As Forrester Research’s Customer Experience Forum continues on its second — and last — day here at the Grand Hyatt New York right next door to Grand Central Terminal, the sentiment here seems to be one of not if customer experience is necessary, but rather when — and how. Fostering a quality customer experience no longer seems to be a nice-to-have, judging by the tone and subject matter of the keynotes and other presentations here. Bruce Temkin, a vice president and principal analyst at Forrester, had a keynote address yesterday (my story on the speech is here) on the beginning steps companies should take.

In other news, Forrester announced the inaugural winners of their Voice of the Customer (VoC) Awards.

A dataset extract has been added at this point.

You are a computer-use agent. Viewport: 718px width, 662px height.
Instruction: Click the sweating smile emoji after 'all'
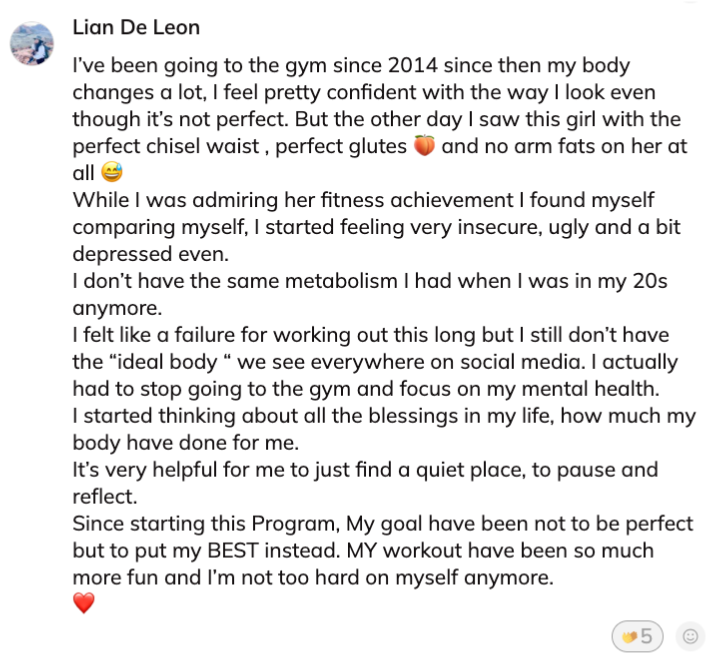(110, 172)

Out of 40 applicants, only three companies took home the prize:

Speaking of “voice of the customer”, I sat in on a related track session yesterday: “Building a World-Class Voice of the Customer Program.” While the panel discussion was informative, I picked up on something rather interesting. Only one question in the entire 45-minute talk dealt with the literal audio of a customer conversation. Every other question asked by the attendees dealt with how to parse the information found in social media. This was not only evident to me, but also Natalie Petouhoff, a senior analyst at Forrester who sat with me at the session. Is this the direction VoC is taking? Are we glossing over speech analytics and going straight to social media? I’d love to get your thoughts on this.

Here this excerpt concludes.